*** PROVIDED INFORMATION ***
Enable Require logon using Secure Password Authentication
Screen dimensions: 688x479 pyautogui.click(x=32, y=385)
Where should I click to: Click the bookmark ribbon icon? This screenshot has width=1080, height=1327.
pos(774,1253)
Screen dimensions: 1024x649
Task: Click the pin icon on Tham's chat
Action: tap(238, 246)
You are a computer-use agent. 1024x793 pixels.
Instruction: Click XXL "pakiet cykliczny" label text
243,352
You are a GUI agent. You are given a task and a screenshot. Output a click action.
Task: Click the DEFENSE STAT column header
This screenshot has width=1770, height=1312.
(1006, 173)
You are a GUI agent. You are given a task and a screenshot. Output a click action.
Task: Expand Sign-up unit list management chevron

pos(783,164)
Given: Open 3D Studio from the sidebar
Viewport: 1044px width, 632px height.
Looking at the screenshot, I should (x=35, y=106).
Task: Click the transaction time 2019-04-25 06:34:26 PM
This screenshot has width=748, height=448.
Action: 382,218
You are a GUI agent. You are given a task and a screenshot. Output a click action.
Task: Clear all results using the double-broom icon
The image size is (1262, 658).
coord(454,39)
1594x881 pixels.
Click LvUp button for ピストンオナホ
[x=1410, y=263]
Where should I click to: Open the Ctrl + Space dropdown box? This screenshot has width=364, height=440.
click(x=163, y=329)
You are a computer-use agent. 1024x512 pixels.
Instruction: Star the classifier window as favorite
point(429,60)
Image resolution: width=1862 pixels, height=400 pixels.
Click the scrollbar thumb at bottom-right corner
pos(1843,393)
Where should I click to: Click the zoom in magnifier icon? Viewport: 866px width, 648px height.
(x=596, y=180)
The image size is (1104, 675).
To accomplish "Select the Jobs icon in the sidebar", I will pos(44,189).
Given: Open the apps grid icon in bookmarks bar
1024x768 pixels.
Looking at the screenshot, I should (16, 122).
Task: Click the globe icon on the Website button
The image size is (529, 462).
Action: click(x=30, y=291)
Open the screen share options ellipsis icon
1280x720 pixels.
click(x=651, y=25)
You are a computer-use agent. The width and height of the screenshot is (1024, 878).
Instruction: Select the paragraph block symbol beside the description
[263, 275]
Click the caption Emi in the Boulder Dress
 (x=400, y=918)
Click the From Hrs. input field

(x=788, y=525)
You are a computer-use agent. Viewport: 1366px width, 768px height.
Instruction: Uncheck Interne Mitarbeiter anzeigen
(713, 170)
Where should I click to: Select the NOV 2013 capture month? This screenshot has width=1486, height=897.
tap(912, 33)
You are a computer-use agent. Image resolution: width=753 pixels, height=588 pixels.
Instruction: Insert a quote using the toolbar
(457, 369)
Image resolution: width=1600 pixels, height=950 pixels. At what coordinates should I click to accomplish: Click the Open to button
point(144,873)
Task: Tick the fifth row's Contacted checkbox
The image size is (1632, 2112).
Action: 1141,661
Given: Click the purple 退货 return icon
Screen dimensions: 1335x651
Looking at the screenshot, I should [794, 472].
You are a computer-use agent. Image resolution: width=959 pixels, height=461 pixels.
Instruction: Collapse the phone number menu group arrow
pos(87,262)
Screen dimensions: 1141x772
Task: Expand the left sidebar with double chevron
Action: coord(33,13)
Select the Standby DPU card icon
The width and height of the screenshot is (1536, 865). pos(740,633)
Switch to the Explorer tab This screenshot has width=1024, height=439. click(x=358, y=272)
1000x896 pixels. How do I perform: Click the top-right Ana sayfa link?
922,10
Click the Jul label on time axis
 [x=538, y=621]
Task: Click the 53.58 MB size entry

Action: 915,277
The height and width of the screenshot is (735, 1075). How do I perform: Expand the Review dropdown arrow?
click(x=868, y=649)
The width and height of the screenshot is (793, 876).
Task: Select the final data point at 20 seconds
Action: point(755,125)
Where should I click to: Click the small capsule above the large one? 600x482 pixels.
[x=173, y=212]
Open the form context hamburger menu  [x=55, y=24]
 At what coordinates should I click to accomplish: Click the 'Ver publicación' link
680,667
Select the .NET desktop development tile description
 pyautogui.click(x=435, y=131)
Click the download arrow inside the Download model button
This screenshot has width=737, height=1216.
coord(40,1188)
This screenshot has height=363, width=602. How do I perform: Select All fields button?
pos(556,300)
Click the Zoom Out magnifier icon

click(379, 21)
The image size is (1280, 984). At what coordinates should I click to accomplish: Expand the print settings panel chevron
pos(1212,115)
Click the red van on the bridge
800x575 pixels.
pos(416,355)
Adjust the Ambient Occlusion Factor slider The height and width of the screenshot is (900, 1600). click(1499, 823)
*** End of PROVIDED INFORMATION ***
### YOUR GOAL
Send back exactly, with nothing added, the lines from the first line of the material above through the line holding "Given: Open the"; both ends are included.

### WRITTEN RESPONSE
Enable Require logon using Secure Password Authentication
Screen dimensions: 688x479 pyautogui.click(x=32, y=385)
Where should I click to: Click the bookmark ribbon icon? This screenshot has width=1080, height=1327.
pos(774,1253)
Screen dimensions: 1024x649
Task: Click the pin icon on Tham's chat
Action: tap(238, 246)
You are a computer-use agent. 1024x793 pixels.
Instruction: Click XXL "pakiet cykliczny" label text
243,352
You are a GUI agent. You are given a task and a screenshot. Output a click action.
Task: Click the DEFENSE STAT column header
This screenshot has width=1770, height=1312.
(1006, 173)
You are a GUI agent. You are given a task and a screenshot. Output a click action.
Task: Expand Sign-up unit list management chevron

pos(783,164)
Given: Open 3D Studio from the sidebar
Viewport: 1044px width, 632px height.
Looking at the screenshot, I should (x=35, y=106).
Task: Click the transaction time 2019-04-25 06:34:26 PM
This screenshot has width=748, height=448.
Action: 382,218
You are a GUI agent. You are given a task and a screenshot. Output a click action.
Task: Clear all results using the double-broom icon
The image size is (1262, 658).
coord(454,39)
1594x881 pixels.
Click LvUp button for ピストンオナホ
[x=1410, y=263]
Where should I click to: Open the Ctrl + Space dropdown box? This screenshot has width=364, height=440.
click(x=163, y=329)
You are a computer-use agent. 1024x512 pixels.
Instruction: Star the classifier window as favorite
point(429,60)
Image resolution: width=1862 pixels, height=400 pixels.
Click the scrollbar thumb at bottom-right corner
pos(1843,393)
Where should I click to: Click the zoom in magnifier icon? Viewport: 866px width, 648px height.
(x=596, y=180)
The image size is (1104, 675).
To accomplish "Select the Jobs icon in the sidebar", I will pos(44,189).
Given: Open the apps grid icon in bookmarks bar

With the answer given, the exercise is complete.